It's pretty when you write:
God the Father declares, I've bathed him with my Spirit, my life. He'll set everything right among the nations. He won't call attention to what he does with loud speeches or gaudy parades. He won't brush aside the bruised and the hurt and he won't disregard the small and insignificant, but he'll steadily and firmly set things right. He won't tire out and quit. He won't be stopped until he's finished his work--to set things right on earth." (Isaiah 42:1-4Message).
The Orthodoxian has an onus laid on them to travail and bring forth spiritual children. "Give me children or I die!" We are not looking to recycle people, cloning sheep in our ecclesiastical genetic engineering laboratories, that which is "born of spirit is spirit, that which is born of the flesh is flesh." The Spirit of God does not need man's counsel or direction and the sacred breath of God breathes on whom it wishes.
I think that yes, "Orthodoxians," by whom you mean Orthodox Christians collectively,
Should... be grieved at the condition of Christians outside its walls... until God pours out his blessing and a makes Jerusalem the "object of praise throughout the earth?" (Isaiah 62:7).
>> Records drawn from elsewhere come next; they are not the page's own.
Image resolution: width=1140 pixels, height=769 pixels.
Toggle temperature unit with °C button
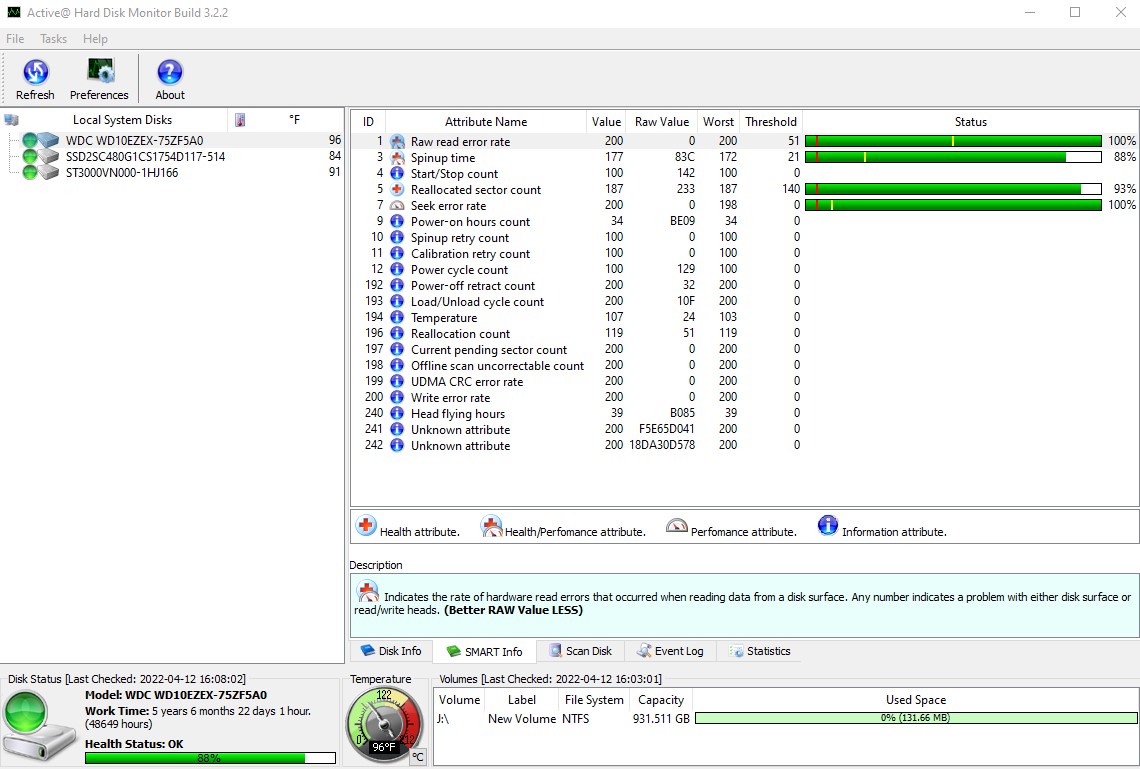(x=418, y=757)
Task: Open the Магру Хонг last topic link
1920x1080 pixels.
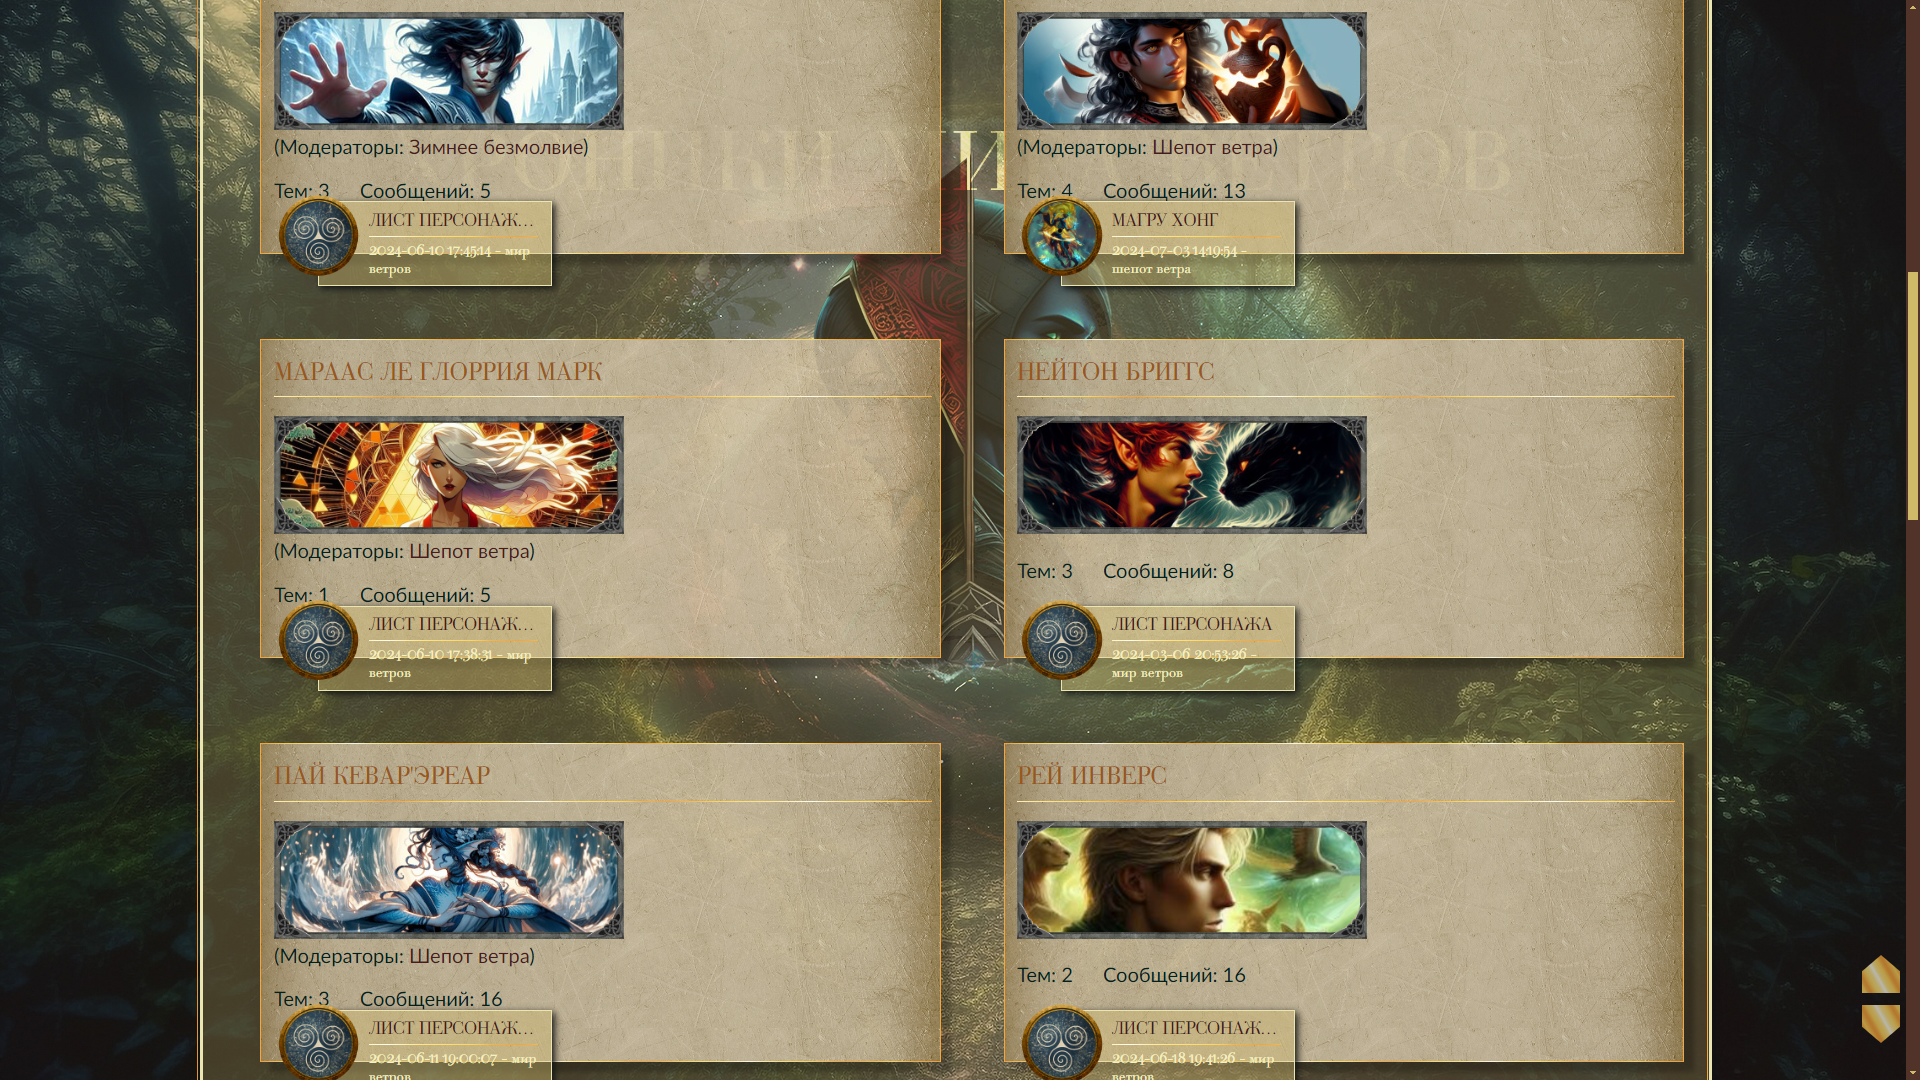Action: point(1165,219)
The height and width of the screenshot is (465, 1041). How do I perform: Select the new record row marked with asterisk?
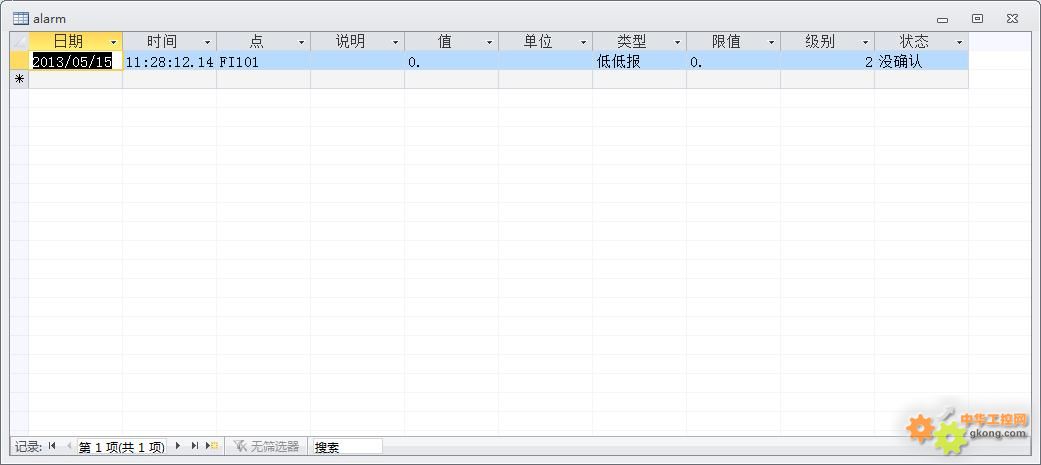pyautogui.click(x=19, y=79)
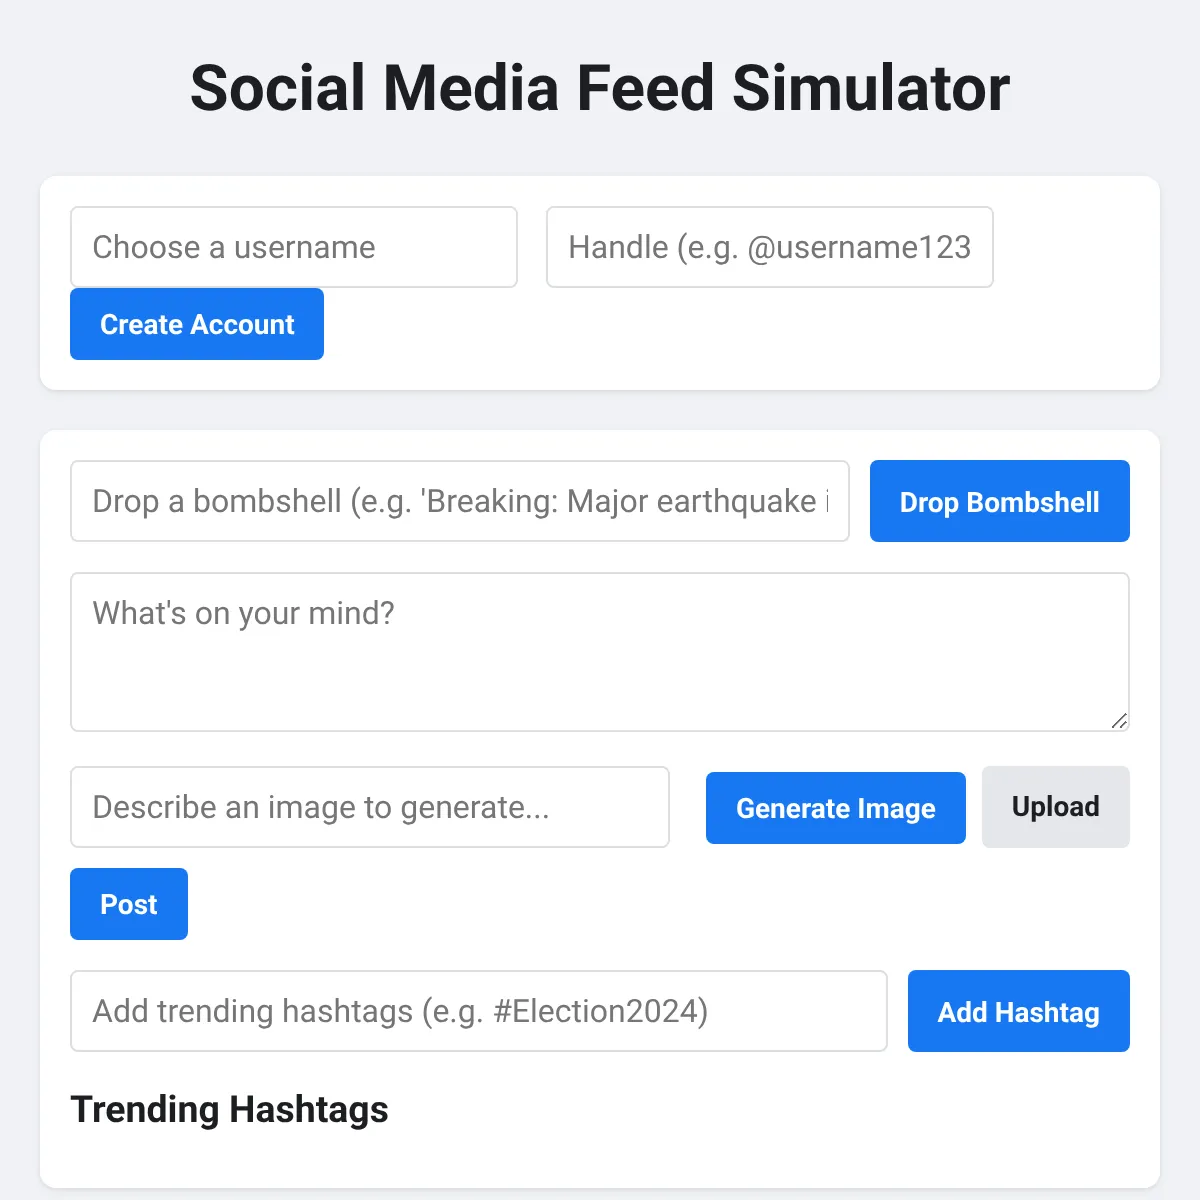Click the gray button beside Generate Image

point(1056,807)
Christians living on the "other side", that is, the "outside" side of the Separation Wall, have a sad condition because they live under a callous military occupation directed against them, and Orthodox Christians collectively should share in their sadness according to Christianity because we, Christians collectively, are one body. Plus, in my opinion the grief shouldn't last until the city of Jerusalem becomes an object of praise, but merely until the cause for grief- the treatment of the Christians- leaves.
On the other hand, I'm not sure if Orthodox Christians collectively should
weep "between the porch and the altar" until God pours out his blessing and a makes Jerusalem the "object of praise throughout the earth?" (Isaiah 62:7).
That is, I am not sure that crying in church about our earthly sufferings and sorrows is an act that we should take, although in my mind, it is an acceptable, and maybe even healthy, reaction to feelings of sadness.
I am confused here by your words:
Or is the stronghold of Zion under seige itself by those who love it and want to see its restoration and growth? Shall the violent take the kingdom of heaven by force once again as God calls to a people of whom he says, I am sought of them that asked not for me; I am found of them that sought me not: I said, Behold me, behold me, unto a nation that was not called by my name." (Is. 65:1) Do not these workings of the Spirit still apply?
(1) Currently there is no military siege of Jerusalem. The Israeli army conducted the last military siege there. The siege was several decades ago and was successful.
In case you have the Christians in mind when you mention "those who love it and want to see its restoration and growth"
: it appears that the Christian population in the city of Jerusalem is shrinking.
(2) My view of the term "the kingdom of heaven" in the New Testament isn't that it is limited to the earthly city of Jerusalem. At least, if the term did refer to a physical location, I would assume that such a mighty kingdom would extend far beyond the boundaries of the earthly city.
(3) I assume that the workings of the spirit mentioned in Isaiah 65:1 still apply, because the prophecy was meant to have a future spiritual application. It still applies in my mind that nations besides the ancient Israelites aren't the only ones who have found Israel's God today.
When you ask:
Does not the Spirit and bride still say, Come?
, I assume you mean to ask- to paraphrase-: "Doesn't the spirit and the Church still invite and lead people?" The answer would be obviously yes, because people still feel inspired to join and be led by the Church. I think here you're asking a rhetorical question, but it's ok.
Because Jerusalem is the city where our Christian faith began, and the Christians of the Holy Land who are living in diaspora miss their homeland, I think that "the present Christian diaspora"
Should... make us long and yearn for God to make, "Jerusalem a well-built city, knit together as a single unit." (Psalm 122:6).Peace.